• _Exercise_: Your answer should consist of each line from the data below that contains "Masters".

• _Stored records_:
####################

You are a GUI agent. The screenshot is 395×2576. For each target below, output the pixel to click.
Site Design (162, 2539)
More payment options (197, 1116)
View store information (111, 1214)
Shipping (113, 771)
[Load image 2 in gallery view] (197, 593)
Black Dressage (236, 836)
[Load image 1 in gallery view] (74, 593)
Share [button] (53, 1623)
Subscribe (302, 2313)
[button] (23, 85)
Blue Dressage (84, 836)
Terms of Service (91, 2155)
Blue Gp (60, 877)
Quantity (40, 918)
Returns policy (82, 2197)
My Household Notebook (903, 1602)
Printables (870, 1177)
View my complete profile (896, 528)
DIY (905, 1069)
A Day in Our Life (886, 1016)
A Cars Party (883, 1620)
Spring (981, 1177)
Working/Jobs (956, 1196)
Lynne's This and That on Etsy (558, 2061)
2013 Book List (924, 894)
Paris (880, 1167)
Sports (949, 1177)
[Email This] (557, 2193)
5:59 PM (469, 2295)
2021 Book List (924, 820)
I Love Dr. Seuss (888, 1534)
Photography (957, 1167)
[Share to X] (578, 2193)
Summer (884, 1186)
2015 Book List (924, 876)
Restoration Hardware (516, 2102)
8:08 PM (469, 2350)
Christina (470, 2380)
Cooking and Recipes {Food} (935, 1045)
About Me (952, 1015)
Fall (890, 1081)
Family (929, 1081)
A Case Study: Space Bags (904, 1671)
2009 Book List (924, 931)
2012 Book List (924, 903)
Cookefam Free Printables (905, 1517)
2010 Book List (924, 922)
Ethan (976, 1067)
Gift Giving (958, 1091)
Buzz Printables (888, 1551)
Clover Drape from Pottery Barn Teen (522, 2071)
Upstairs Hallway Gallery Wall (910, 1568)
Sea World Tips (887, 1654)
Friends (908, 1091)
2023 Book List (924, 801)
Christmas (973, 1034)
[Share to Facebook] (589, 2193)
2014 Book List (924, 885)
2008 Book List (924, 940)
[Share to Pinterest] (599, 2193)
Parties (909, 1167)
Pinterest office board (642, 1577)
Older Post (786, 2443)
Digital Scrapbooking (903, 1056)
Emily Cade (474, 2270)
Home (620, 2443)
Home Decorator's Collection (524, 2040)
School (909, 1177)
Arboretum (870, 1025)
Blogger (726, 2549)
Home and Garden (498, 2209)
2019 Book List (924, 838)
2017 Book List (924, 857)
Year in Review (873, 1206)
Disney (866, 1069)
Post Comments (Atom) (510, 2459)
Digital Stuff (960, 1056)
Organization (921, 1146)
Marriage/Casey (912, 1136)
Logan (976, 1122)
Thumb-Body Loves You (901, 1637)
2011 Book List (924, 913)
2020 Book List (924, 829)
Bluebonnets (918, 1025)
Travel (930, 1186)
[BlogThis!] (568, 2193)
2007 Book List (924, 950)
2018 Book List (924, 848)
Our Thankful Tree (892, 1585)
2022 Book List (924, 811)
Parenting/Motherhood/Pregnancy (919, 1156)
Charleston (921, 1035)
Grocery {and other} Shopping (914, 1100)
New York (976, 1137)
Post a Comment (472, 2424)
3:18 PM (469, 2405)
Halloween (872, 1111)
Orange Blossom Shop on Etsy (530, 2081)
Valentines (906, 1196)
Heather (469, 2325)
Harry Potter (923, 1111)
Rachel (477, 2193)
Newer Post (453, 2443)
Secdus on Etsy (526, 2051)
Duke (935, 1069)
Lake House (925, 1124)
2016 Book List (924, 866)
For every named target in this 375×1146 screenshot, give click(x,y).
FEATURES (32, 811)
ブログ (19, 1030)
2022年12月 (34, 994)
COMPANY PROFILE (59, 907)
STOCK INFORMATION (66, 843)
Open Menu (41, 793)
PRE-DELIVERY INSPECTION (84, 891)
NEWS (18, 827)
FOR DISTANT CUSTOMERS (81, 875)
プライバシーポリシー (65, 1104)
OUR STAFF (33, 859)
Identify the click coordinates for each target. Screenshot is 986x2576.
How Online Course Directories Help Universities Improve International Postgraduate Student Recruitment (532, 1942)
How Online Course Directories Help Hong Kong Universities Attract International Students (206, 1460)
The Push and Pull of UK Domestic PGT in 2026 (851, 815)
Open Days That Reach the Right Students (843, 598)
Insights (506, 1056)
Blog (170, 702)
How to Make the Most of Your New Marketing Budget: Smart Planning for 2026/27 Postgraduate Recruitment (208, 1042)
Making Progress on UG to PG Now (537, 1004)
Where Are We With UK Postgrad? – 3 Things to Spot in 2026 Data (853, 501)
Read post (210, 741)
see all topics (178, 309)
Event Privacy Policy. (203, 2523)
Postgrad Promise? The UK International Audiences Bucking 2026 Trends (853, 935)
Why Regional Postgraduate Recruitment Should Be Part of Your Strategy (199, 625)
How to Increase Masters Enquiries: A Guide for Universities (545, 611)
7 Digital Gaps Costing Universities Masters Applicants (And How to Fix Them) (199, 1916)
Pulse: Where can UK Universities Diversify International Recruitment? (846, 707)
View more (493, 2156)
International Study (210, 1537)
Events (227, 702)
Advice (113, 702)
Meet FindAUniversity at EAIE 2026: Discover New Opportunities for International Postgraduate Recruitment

####################

• _Result of the exercise_:
How to Increase Masters Enquiries: A Guide for Universities (545, 611)
7 Digital Gaps Costing Universities Masters Applicants (And How to Fix Them) (199, 1916)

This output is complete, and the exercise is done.